Mapping language in patients undergoing brain surgery
Itzhak Fried (University of California Los Angeles, Tel-Aviv University)
Rarely is the relationship between language and medicine more acute and critical than in the operating theatre, where the neurosurgical patient undergoing surgery at the vicinity of the brain language areas is kept awake and cooperative while brain mapping techniques are applied to delineate the individual language map for this patient. This procedure determines the ability to remove a brain lesion while preserving the language capabilities of the patient. We have developed a special anesthetic technique, asleep-awake-asleep (AAA) anesthesia, where the patient emerges out of general anesthesia during the operation to be able to perform complex language tasks awake.
The "gold standard" method of mapping cortical language areas, involves the application of electrical stimulation at the surface of the cortex while the patient, awake and cooperative, performs various language tasks. This method identifies sites where stimulation evokes errors in naming, reading, sentence comprehension, and other language tasks. Maps vary considerably among individuals, reflecting both inter-subject variability in cortical organization and reorganization due to the presence of a brain lesion. Mapping of bilingual patients yields different maps for different languages in the same individuals, but usually with some overlap.
While distribution is often wide spread within the language-dominant hemisphere, the following areas are particularly prone to yield stimulation-evoked disturbances in language functions: (1)The frontal operculum extending to dorsolateral frontal lobe (2)The region of posterior part of superior and middle temporal gyri (3) The posterior basal temporal region (4) The inferior parietal lobe. (5) The anterior supplementary motor area (SMA). Following electrical stimulation mapping, resection often proceeds as the patient performs continuous language tasks in order to detect any change in performance.
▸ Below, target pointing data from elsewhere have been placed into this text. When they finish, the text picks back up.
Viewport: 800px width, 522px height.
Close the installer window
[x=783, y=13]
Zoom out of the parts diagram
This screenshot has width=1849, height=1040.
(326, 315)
When these results are compared with mapping of language with functional magnetic resonance imaging (fMRI), discrepancy exists between the two methods. fMRI is reliable in identifying the hemisphere dominant for language function. However, often the map obtained with electrical stimulation is a subset of the map obtained by various fMRI measures. It appears that fMRI mapping of language function is useful as preoperative guide, pointing to the dominant hemisphere and to regions within it, which should be further explored with intraoperative electrical stimulation.